I still board these flights -- first across the wide Pacific
from Portland to Auckland, then across the Tasman to Australia – with a sense
of wonder at my great good luck, no matter how many times I strap myself into
these airplane seats. I am still grateful, and more than a little amazed, by
the places I’ve gotten to go because my interest in making art, manipulating
fabric, and teaching combined into a thoroughly unlikely career.
This time I’m flying to Melbourne and crossing my fingers
that my very tight connection will work; if it does, I’ll be in Hobart,
Tasmania this evening, setting up my classroom for tomorrow’s workshop, in much
the same way I’ll be mixing the paints next month for my class in California.

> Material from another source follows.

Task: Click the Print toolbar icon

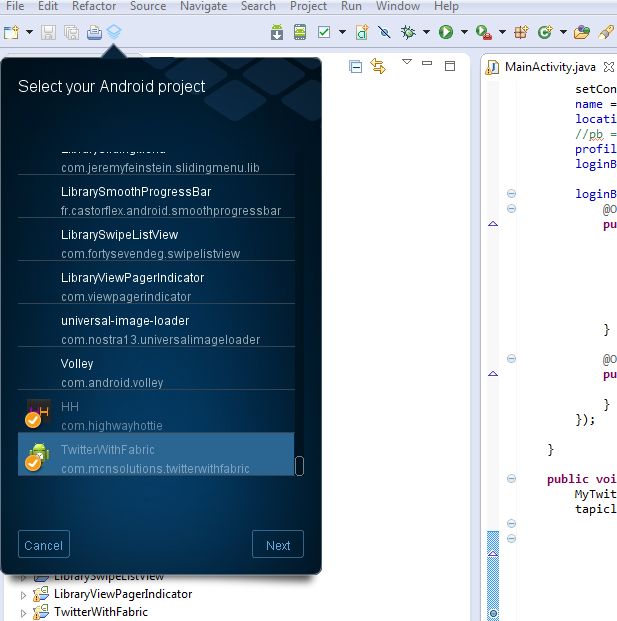Action: [94, 32]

But this class will be filled with people with wonderfully different accents
and maybe even different approaches to their work; outside the classroom window
will be views of landscape and trees I’ve never seen before, and the sounds of
unfamiliar birdsong.
I remember the impressively extravagant birds that visited
my classroom a few years ago when I taught at a conference held in an
Australian national park a few hours northwest of Melbourne. The birds in New
Zealand are less showy, but their sounds remind me that I’m not in Kansas any
more. When I arrived at my friend Sue’s house two weeks ago after the long
flight from San Francisco, the sounds of the tui outside her window struck me
with a sense of return that I hadn’t thought about on other visits. Although
our trees at home are alive with what seems like hundreds of avian visitors,
our yard is curiously absent of birdsong (especially if you don’t consider the
strident bickering of the crows song).
Here, the dawn chorus shows up for role call each morning, and the resident owl
calls out his name (which is conveniently the same as his demand) in the
evening: more pork, more pork. And in
between there’s the sweet whistling sound of a bird whose name I don’t know.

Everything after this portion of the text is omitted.